╭─ DATA LISTING

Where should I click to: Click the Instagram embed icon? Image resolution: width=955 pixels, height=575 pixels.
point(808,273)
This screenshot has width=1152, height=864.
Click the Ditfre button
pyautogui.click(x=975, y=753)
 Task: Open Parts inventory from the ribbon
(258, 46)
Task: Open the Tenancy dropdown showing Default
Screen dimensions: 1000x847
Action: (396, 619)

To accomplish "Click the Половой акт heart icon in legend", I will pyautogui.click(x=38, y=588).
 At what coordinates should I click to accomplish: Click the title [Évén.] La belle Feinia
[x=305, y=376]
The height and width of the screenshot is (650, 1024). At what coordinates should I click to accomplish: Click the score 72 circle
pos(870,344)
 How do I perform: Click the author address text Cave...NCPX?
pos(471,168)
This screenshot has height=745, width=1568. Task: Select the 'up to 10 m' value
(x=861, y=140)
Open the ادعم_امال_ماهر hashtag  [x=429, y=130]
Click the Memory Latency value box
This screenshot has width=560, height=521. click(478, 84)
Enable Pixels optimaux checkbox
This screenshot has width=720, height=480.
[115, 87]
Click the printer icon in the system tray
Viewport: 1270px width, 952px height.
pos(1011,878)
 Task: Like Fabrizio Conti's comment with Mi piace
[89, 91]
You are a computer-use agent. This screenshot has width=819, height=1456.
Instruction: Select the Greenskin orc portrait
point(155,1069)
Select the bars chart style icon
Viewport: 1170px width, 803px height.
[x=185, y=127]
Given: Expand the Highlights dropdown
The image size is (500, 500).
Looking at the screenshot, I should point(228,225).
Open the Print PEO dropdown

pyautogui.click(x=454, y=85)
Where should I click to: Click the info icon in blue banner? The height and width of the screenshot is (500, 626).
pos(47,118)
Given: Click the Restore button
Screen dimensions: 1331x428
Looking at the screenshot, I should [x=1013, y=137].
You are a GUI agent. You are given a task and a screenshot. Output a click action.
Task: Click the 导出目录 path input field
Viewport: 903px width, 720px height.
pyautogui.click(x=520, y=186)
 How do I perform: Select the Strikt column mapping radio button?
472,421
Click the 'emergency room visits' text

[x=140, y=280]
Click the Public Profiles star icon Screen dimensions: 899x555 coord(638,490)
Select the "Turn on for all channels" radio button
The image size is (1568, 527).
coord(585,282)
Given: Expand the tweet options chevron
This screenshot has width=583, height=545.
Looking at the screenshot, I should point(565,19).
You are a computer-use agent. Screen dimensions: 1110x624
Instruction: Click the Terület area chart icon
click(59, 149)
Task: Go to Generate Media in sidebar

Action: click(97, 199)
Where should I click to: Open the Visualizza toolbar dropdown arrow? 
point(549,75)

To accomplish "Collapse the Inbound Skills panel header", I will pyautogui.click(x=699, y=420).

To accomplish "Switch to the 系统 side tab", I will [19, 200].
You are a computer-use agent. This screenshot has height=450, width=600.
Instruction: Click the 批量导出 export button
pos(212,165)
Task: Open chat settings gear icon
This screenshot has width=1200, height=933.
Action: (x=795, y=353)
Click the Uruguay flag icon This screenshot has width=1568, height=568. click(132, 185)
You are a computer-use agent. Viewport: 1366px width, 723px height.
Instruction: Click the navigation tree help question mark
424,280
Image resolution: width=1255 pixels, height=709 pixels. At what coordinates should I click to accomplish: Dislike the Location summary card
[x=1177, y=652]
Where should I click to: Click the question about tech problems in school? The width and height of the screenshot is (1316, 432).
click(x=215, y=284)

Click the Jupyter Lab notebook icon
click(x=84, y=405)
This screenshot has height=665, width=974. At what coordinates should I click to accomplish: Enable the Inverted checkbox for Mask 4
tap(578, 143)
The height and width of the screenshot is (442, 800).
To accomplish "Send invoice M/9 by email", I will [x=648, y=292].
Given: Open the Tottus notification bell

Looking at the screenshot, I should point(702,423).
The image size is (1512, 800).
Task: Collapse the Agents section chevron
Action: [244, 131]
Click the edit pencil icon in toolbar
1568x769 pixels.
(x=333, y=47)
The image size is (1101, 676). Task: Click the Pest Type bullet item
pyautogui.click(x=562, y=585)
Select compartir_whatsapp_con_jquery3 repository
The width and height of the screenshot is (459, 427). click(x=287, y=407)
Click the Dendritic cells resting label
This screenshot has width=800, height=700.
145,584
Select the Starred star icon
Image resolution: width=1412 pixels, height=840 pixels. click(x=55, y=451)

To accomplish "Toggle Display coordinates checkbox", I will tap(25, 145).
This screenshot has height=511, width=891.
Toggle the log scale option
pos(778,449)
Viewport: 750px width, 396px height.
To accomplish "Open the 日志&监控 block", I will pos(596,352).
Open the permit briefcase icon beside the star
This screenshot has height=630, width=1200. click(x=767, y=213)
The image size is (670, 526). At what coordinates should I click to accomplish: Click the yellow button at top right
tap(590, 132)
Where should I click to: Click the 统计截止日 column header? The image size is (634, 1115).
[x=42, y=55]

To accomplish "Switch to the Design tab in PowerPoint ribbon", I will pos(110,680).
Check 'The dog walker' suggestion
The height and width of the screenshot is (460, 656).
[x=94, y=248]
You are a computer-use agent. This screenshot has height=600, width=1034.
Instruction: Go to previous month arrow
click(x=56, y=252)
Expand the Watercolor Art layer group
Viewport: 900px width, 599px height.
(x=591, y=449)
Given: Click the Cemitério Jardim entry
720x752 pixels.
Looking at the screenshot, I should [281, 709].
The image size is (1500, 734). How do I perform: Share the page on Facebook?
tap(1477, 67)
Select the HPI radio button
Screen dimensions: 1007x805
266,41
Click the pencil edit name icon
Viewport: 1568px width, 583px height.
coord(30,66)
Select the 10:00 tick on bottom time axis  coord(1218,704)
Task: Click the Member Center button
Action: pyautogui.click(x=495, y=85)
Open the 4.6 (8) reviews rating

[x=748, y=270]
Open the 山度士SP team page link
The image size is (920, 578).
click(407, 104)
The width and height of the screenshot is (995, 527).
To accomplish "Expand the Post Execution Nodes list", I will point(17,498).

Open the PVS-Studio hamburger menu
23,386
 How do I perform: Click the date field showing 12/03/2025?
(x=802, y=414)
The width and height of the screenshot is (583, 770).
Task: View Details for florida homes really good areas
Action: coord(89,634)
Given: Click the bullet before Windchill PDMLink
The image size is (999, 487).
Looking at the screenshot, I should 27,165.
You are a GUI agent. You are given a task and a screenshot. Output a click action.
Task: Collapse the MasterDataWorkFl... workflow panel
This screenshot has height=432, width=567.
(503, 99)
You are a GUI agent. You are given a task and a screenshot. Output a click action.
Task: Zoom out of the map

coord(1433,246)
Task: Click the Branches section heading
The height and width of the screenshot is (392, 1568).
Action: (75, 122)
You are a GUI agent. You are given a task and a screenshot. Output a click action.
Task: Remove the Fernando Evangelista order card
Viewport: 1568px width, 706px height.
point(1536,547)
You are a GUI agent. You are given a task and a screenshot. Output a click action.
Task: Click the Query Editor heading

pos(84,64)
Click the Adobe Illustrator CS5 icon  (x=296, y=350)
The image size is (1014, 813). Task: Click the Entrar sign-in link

╰─

Restate every line of the data above exactly as it was written.

# COMPLETED EXERCISE
Where should I click to: Click the Instagram embed icon? Image resolution: width=955 pixels, height=575 pixels.
point(808,273)
This screenshot has width=1152, height=864.
Click the Ditfre button
pyautogui.click(x=975, y=753)
 Task: Open Parts inventory from the ribbon
(258, 46)
Task: Open the Tenancy dropdown showing Default
Screen dimensions: 1000x847
Action: (396, 619)

To accomplish "Click the Половой акт heart icon in legend", I will pyautogui.click(x=38, y=588).
 At what coordinates should I click to accomplish: Click the title [Évén.] La belle Feinia
[x=305, y=376]
The height and width of the screenshot is (650, 1024). At what coordinates should I click to accomplish: Click the score 72 circle
pos(870,344)
 How do I perform: Click the author address text Cave...NCPX?
pos(471,168)
This screenshot has height=745, width=1568. Task: Select the 'up to 10 m' value
(x=861, y=140)
Open the ادعم_امال_ماهر hashtag  [x=429, y=130]
Click the Memory Latency value box
This screenshot has width=560, height=521. click(478, 84)
Enable Pixels optimaux checkbox
This screenshot has width=720, height=480.
[115, 87]
Click the printer icon in the system tray
Viewport: 1270px width, 952px height.
pos(1011,878)
 Task: Like Fabrizio Conti's comment with Mi piace
[89, 91]
You are a computer-use agent. This screenshot has width=819, height=1456.
Instruction: Select the Greenskin orc portrait
point(155,1069)
Select the bars chart style icon
Viewport: 1170px width, 803px height.
[x=185, y=127]
Given: Expand the Highlights dropdown
The image size is (500, 500).
Looking at the screenshot, I should point(228,225).
Open the Print PEO dropdown

pyautogui.click(x=454, y=85)
Where should I click to: Click the info icon in blue banner? The height and width of the screenshot is (500, 626).
pos(47,118)
Given: Click the Restore button
Screen dimensions: 1331x428
Looking at the screenshot, I should [x=1013, y=137].
You are a GUI agent. You are given a task and a screenshot. Output a click action.
Task: Click the 导出目录 path input field
Viewport: 903px width, 720px height.
pyautogui.click(x=520, y=186)
 How do I perform: Select the Strikt column mapping radio button?
472,421
Click the 'emergency room visits' text

[x=140, y=280]
Click the Public Profiles star icon Screen dimensions: 899x555 coord(638,490)
Select the "Turn on for all channels" radio button
The image size is (1568, 527).
coord(585,282)
Given: Expand the tweet options chevron
This screenshot has width=583, height=545.
Looking at the screenshot, I should point(565,19).
You are a computer-use agent. Screen dimensions: 1110x624
Instruction: Click the Terület area chart icon
click(59, 149)
Task: Go to Generate Media in sidebar

Action: click(97, 199)
Where should I click to: Open the Visualizza toolbar dropdown arrow? 
point(549,75)

To accomplish "Collapse the Inbound Skills panel header", I will pyautogui.click(x=699, y=420).

To accomplish "Switch to the 系统 side tab", I will [19, 200].
You are a computer-use agent. This screenshot has height=450, width=600.
Instruction: Click the 批量导出 export button
pos(212,165)
Task: Open chat settings gear icon
This screenshot has width=1200, height=933.
Action: (x=795, y=353)
Click the Uruguay flag icon This screenshot has width=1568, height=568. click(132, 185)
You are a computer-use agent. Viewport: 1366px width, 723px height.
Instruction: Click the navigation tree help question mark
424,280
Image resolution: width=1255 pixels, height=709 pixels. At what coordinates should I click to accomplish: Dislike the Location summary card
[x=1177, y=652]
Where should I click to: Click the question about tech problems in school? The width and height of the screenshot is (1316, 432).
click(x=215, y=284)

Click the Jupyter Lab notebook icon
click(x=84, y=405)
This screenshot has height=665, width=974. At what coordinates should I click to accomplish: Enable the Inverted checkbox for Mask 4
tap(578, 143)
The height and width of the screenshot is (442, 800).
To accomplish "Send invoice M/9 by email", I will [x=648, y=292].
Given: Open the Tottus notification bell

Looking at the screenshot, I should point(702,423).
The image size is (1512, 800).
Task: Collapse the Agents section chevron
Action: [244, 131]
Click the edit pencil icon in toolbar
1568x769 pixels.
(x=333, y=47)
The image size is (1101, 676). Task: Click the Pest Type bullet item
pyautogui.click(x=562, y=585)
Select compartir_whatsapp_con_jquery3 repository
The width and height of the screenshot is (459, 427). click(x=287, y=407)
Click the Dendritic cells resting label
This screenshot has width=800, height=700.
145,584
Select the Starred star icon
Image resolution: width=1412 pixels, height=840 pixels. click(x=55, y=451)

To accomplish "Toggle Display coordinates checkbox", I will tap(25, 145).
This screenshot has height=511, width=891.
Toggle the log scale option
pos(778,449)
Viewport: 750px width, 396px height.
To accomplish "Open the 日志&监控 block", I will pos(596,352).
Open the permit briefcase icon beside the star
This screenshot has height=630, width=1200. click(x=767, y=213)
The image size is (670, 526). At what coordinates should I click to accomplish: Click the yellow button at top right
tap(590, 132)
Where should I click to: Click the 统计截止日 column header? The image size is (634, 1115).
[x=42, y=55]

To accomplish "Switch to the Design tab in PowerPoint ribbon", I will pos(110,680).
Check 'The dog walker' suggestion
The height and width of the screenshot is (460, 656).
[x=94, y=248]
You are a computer-use agent. This screenshot has height=600, width=1034.
Instruction: Go to previous month arrow
click(x=56, y=252)
Expand the Watercolor Art layer group
Viewport: 900px width, 599px height.
(x=591, y=449)
Given: Click the Cemitério Jardim entry
720x752 pixels.
Looking at the screenshot, I should [281, 709].
The image size is (1500, 734). How do I perform: Share the page on Facebook?
tap(1477, 67)
Select the HPI radio button
Screen dimensions: 1007x805
266,41
Click the pencil edit name icon
Viewport: 1568px width, 583px height.
coord(30,66)
Select the 10:00 tick on bottom time axis  coord(1218,704)
Task: Click the Member Center button
Action: pyautogui.click(x=495, y=85)
Open the 4.6 (8) reviews rating

[x=748, y=270]
Open the 山度士SP team page link
The image size is (920, 578).
click(407, 104)
The width and height of the screenshot is (995, 527).
To accomplish "Expand the Post Execution Nodes list", I will point(17,498).

Open the PVS-Studio hamburger menu
23,386
 How do I perform: Click the date field showing 12/03/2025?
(x=802, y=414)
The width and height of the screenshot is (583, 770).
Task: View Details for florida homes really good areas
Action: coord(89,634)
Given: Click the bullet before Windchill PDMLink
The image size is (999, 487).
Looking at the screenshot, I should 27,165.
You are a GUI agent. You are given a task and a screenshot. Output a click action.
Task: Collapse the MasterDataWorkFl... workflow panel
This screenshot has height=432, width=567.
(503, 99)
You are a GUI agent. You are given a task and a screenshot. Output a click action.
Task: Zoom out of the map

coord(1433,246)
Task: Click the Branches section heading
The height and width of the screenshot is (392, 1568).
Action: (75, 122)
You are a GUI agent. You are given a task and a screenshot. Output a click action.
Task: Remove the Fernando Evangelista order card
Viewport: 1568px width, 706px height.
point(1536,547)
You are a GUI agent. You are given a task and a screenshot. Output a click action.
Task: Click the Query Editor heading

pos(84,64)
Click the Adobe Illustrator CS5 icon  (x=296, y=350)
The image size is (1014, 813). Task: Click the Entrar sign-in link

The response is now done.